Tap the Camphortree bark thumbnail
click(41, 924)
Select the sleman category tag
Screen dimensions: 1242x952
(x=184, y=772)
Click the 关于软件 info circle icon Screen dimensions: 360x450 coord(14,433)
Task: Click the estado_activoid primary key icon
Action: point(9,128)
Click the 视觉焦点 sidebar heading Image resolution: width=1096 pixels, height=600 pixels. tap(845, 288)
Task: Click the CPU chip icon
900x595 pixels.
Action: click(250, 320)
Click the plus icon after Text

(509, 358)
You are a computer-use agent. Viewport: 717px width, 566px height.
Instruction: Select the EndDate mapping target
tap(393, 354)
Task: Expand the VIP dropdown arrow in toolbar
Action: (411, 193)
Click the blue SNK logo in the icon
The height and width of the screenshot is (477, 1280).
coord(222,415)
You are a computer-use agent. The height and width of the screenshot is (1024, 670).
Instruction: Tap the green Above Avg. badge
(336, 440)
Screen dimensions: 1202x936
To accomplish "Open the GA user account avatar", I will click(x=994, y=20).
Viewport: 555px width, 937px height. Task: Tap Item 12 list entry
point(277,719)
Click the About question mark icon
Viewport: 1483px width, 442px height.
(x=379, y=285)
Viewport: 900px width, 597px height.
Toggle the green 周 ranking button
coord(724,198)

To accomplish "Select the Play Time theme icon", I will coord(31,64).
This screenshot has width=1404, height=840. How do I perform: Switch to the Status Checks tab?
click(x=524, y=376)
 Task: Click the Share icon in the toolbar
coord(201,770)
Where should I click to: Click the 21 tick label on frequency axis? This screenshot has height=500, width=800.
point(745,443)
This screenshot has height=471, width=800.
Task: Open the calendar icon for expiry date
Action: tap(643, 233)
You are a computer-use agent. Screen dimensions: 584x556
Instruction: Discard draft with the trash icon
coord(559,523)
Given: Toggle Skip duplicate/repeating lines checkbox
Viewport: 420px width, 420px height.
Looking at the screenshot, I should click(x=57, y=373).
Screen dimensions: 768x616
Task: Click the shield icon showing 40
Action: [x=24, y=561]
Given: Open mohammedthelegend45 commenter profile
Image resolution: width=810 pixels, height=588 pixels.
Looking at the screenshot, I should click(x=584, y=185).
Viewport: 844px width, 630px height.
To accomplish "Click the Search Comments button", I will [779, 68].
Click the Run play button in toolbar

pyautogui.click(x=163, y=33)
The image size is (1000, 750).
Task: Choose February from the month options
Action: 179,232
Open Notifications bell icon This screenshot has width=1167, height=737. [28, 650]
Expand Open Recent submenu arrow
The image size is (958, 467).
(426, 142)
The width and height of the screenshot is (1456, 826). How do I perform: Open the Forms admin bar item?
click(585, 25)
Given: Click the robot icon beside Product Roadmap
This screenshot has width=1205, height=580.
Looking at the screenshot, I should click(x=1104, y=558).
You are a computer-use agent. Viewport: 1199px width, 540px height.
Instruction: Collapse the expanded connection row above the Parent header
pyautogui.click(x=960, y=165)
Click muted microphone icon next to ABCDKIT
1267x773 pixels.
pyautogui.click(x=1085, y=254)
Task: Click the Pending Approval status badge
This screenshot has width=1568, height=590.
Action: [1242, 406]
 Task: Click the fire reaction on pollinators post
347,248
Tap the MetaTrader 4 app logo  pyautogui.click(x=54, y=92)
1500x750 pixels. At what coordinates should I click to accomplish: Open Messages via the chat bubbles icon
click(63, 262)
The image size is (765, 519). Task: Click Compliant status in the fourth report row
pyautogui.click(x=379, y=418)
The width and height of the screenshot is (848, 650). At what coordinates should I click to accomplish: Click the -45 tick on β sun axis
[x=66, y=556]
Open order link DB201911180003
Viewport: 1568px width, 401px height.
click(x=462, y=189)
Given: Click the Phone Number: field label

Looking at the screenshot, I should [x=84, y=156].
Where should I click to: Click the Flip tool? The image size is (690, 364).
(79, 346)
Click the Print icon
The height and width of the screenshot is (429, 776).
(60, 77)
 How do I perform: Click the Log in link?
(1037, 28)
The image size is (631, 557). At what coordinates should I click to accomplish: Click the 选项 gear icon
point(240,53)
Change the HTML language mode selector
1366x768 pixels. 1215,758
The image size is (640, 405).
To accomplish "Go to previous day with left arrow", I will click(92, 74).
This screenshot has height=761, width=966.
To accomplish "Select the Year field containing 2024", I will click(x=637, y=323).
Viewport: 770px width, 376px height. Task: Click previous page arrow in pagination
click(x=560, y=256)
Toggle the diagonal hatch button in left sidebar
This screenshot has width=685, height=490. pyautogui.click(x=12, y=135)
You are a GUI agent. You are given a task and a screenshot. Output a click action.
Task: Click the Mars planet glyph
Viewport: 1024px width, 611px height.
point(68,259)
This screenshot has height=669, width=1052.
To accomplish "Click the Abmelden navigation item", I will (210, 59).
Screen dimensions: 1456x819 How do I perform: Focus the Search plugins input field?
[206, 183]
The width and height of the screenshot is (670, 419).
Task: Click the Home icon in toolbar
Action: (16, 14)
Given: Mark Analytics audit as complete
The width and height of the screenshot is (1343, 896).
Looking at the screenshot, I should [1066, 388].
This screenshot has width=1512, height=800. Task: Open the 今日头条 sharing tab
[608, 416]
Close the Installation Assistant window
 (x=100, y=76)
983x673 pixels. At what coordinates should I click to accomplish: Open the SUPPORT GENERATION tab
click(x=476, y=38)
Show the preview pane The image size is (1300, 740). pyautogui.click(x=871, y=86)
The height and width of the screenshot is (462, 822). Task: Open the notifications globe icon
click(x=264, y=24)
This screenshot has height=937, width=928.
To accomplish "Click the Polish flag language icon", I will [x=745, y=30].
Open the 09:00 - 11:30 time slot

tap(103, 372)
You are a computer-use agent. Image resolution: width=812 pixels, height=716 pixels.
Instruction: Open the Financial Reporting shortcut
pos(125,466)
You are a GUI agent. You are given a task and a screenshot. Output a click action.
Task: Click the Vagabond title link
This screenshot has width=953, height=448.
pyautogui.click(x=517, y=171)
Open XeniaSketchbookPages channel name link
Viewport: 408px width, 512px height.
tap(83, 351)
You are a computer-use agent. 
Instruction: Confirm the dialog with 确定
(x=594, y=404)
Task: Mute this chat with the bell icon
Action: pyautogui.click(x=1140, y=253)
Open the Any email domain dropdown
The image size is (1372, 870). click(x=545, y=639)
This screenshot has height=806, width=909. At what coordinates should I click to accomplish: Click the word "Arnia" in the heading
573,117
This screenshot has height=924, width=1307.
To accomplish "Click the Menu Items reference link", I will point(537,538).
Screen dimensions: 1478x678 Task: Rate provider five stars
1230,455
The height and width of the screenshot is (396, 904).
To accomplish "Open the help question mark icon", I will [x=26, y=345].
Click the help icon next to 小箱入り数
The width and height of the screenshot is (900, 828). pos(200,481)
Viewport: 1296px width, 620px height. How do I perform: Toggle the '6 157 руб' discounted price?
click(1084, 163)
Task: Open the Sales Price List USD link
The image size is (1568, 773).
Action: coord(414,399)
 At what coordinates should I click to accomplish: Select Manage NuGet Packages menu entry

▬▬▬▬▬▬

Rewrite the entries from the line containing "Tap the MetaTrader" through the line containing "will click(92, 74).", replacing "Flip" with "Rotate" and leaving everything else unchanged. Give only those lines.

Tap the MetaTrader 4 app logo  pyautogui.click(x=54, y=92)
1500x750 pixels. At what coordinates should I click to accomplish: Open Messages via the chat bubbles icon
click(63, 262)
The image size is (765, 519). Task: Click Compliant status in the fourth report row
pyautogui.click(x=379, y=418)
The width and height of the screenshot is (848, 650). At what coordinates should I click to accomplish: Click the -45 tick on β sun axis
[x=66, y=556]
Open order link DB201911180003
Viewport: 1568px width, 401px height.
click(x=462, y=189)
Given: Click the Phone Number: field label

Looking at the screenshot, I should [x=84, y=156].
Where should I click to: Click the Rotate tool? The image size is (690, 364).
(79, 346)
Click the Print icon
The height and width of the screenshot is (429, 776).
(60, 77)
 How do I perform: Click the Log in link?
(1037, 28)
The image size is (631, 557). At what coordinates should I click to accomplish: Click the 选项 gear icon
point(240,53)
Change the HTML language mode selector
1366x768 pixels. 1215,758
The image size is (640, 405).
To accomplish "Go to previous day with left arrow", I will click(92, 74).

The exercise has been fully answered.